How I Did It - Amber McAdoo
After a reality check, Amber McAdoo cuts costs, works less, and makes more money for herself. What a concept!
By Jeff Kent
In 2004, Amber McAdoo left college with a degree in photography. By May 2005, she’d settled back into her hometown of Benton, Ark., and opened a portrait and wedding studio in a retail space. Business came right away, and her burgeoning workload soon had her shooting seven days a week and working on the computer most evenings. “I was taken off guard by the amount of time the business required,” says McAdoo. “I started to think, how can I make it more efficient so I don’t have to work every night?”
In July 2006, McAdoo attended PPA’s Make More Money conference in Phoenix, where she heard Ann Monteith, M.Photog.Cr.,Hon.M.Photog., CPP, ABI, API, A-ASP,Hon.ASP, speak about effective business management. When Monteith told the audience there was a formula for pricing photography, McAdoo listened closely. “I knew I needed to raise my prices, but I didn’t know how, and I was scared,” she says. “I didn’t understand that I was supposed to pay myself for my time. My studio kept getting busier, but I wasn’t seeing the profits. I thought the answer was to just keep shooting more and more.”
To keep up with the breakneck pace, she added two full-time employees to the parttime assistant she hired in 2006. Still, by the end of 2007, she was working day and night, and seeing no significant uptick in net profits. Her cost of sales (COS) grew from an already bad 30 percent to 39 percent in 2007, 14 points above the PPA benchmark for retail studios, partly because one of the employees did only production work, so that salary went into the COS. Meanwhile, McAdoo hadn’t raised prices, so the ratio of her COS to gross revenue was getting even more out of balance. She was shooting more sessions, but she was also spending more money on making each sale. So, while her gross revenue went up, her net profit and sales average actually went down.
When McAdoo came to SMS in 2007, her consultant, Bridget Jackson, saw a photographer on the brink of a burnout. “She was overworked, and her employee expenses and cost of sales were killing her business,” says Jackson. “At her existing prices, the more she photographed, the more money went out the door.”
Raising prices was the priority in turning things around. As prices increase, COS decreases: COS is determined by dividing the total cost to produce the product by the gross revenue collected for it. McAdoo gradually edged up her prices in 2007, and in 2008 she bumped them up significantly. As new, higherpaying clients began to replace McAdoo’s first, bargain-hunting clients, studio profits jumped while COS plummeted. In one year, McAdoo’s COS dropped from 39 percent to 26, almost achieving the SMS retail benchmark of 25 percent.

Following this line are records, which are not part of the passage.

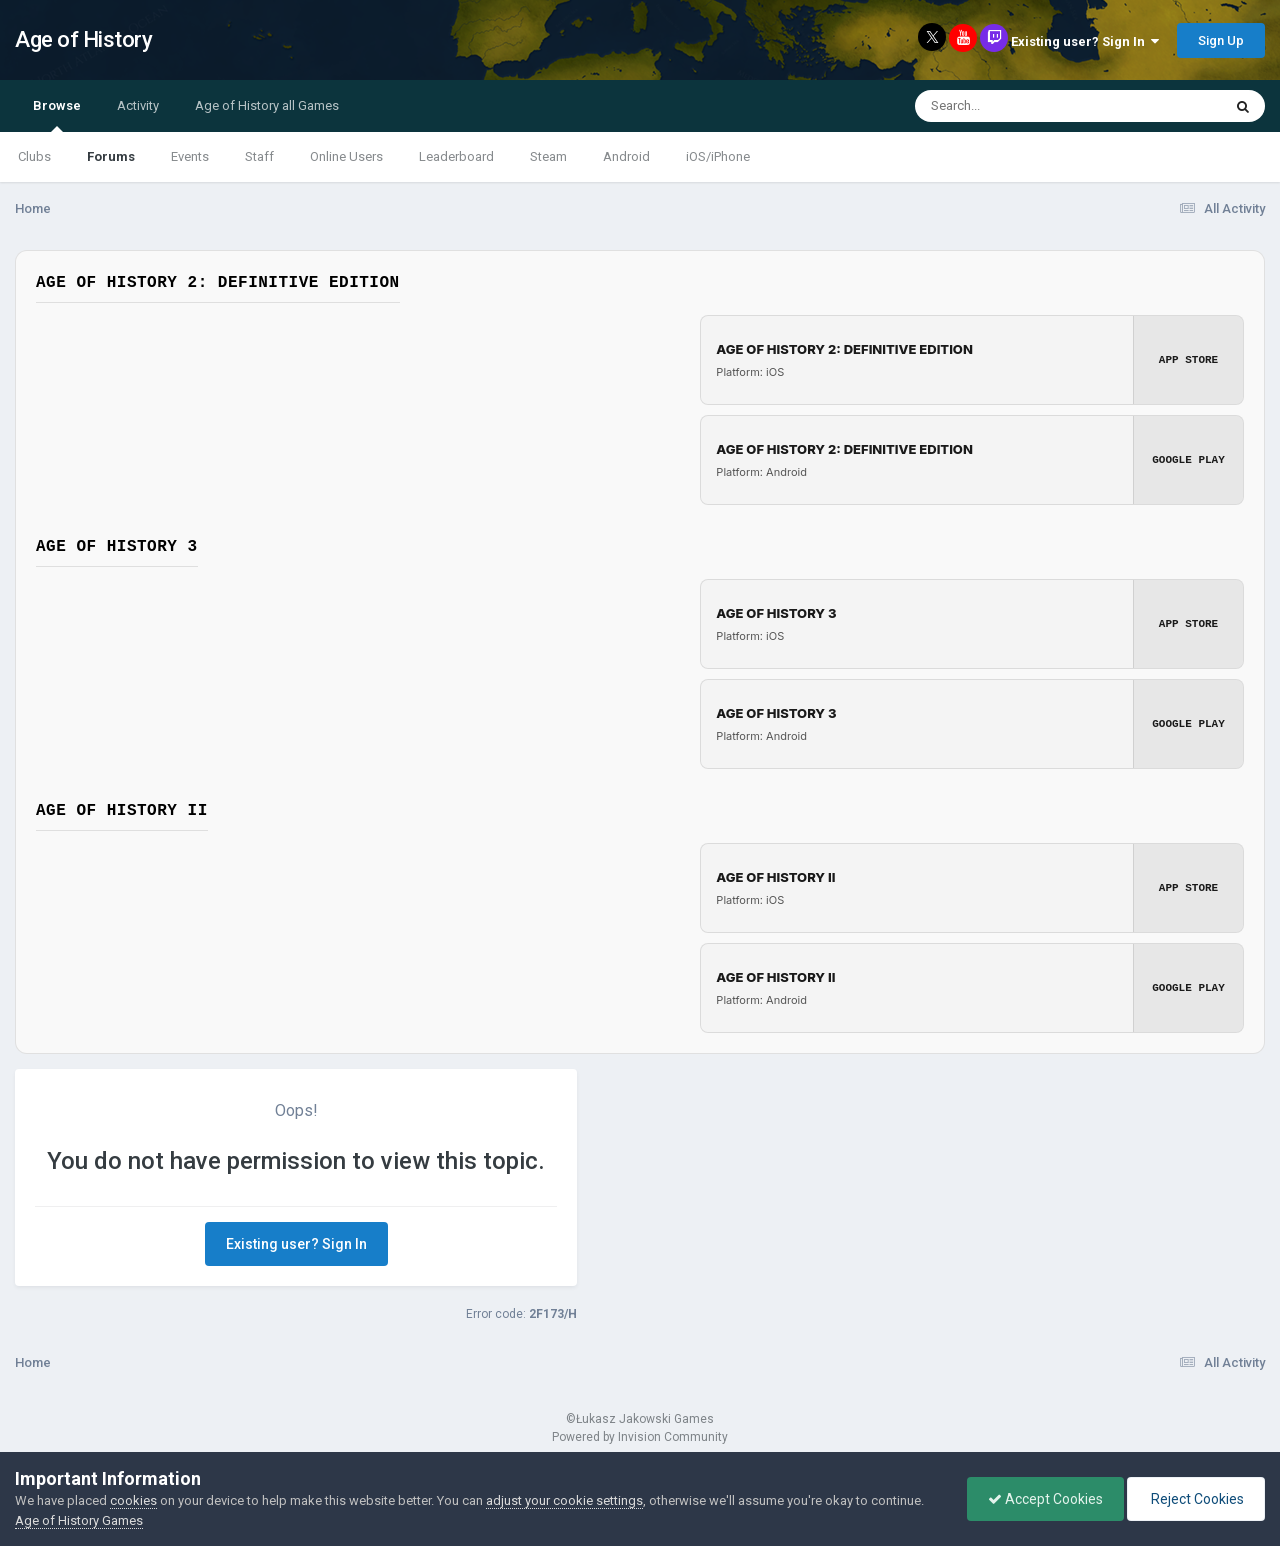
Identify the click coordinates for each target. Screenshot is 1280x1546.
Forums (111, 156)
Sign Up (1221, 40)
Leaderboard (456, 156)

Next up, McAdoo had to refine her in-house production flow and trim employee costs. She’d hired those three employees because she was busy, but her revenue did not justify the additional expense. Outsourcing certain tasks made better financial sense because McAdoo could scale the costs of production to specific needs, rather than having to pay a salary regardless of slow times when the employee was idle.
McAdoo saw as well that in charging more, she could make the desired gross revenue with fewer sessions—fewer sessions, less production required, lower COS, higher net profits! And with a less crowded schedule, McAdoo would have the time to develop a more efficient sales strategy.
Her new three-part sales tactic— scheduling a pre-session consultation, a portrait session and a projection sales session—brings in significantly higher sales averages for McAdoo. In 2007, she grossed about $840 per session; that jumped to just over $1,300 in 2008, and then hopped up to $1,600 in 2009. The increases have helped McAdoo cut total session bookings and boost gross revenue. In ’07, she photographed 211 sessions. In ’08, she photographed
only 120 sessions yet grossed about $7,000 more. Projections for 2009 show slightly fewer sessions than the previous year, with a consistent gross revenue.
Prior to renovating the workflow, McAdoo buried herself in Photoshop work, retouching every image.
Now she selects 40 images from each session and retouches her favorite 10. Presenting those 10 favorites as artist’s selections, she guides her clients through the sales session, showing only images they’re likely to buy.
“It only confuses the consumer to show so many images,” says Jackson. “They don’t know about the 60 images from the session that you didn’t show. They want you to streamline the process for them. They are paying you for your artist’s picks, those select images that you prepared just for them.”
Midway through 2009, McAdoo had a baby and needed a set schedule more than ever. She now does afternoon sessions on Mondays and Tuesdays, morning sessions on Thursdays. Wednesdays are for consultations and order fulfillment, weekends free unless she does a wedding. Workdays end at 6 p.m.
McAdoo continues to decrease costs and increase her bottom-line profits (owner’s compensation + net profit). Labor is down to one part-time employee. From 2006 to 2007, her bottom-line profit hovered around 30 percent, five points lower than the SMS benchmark, but in 2008, McAdoo took home 45 percent of her gross revenues, and it looks like 2009 will be even better.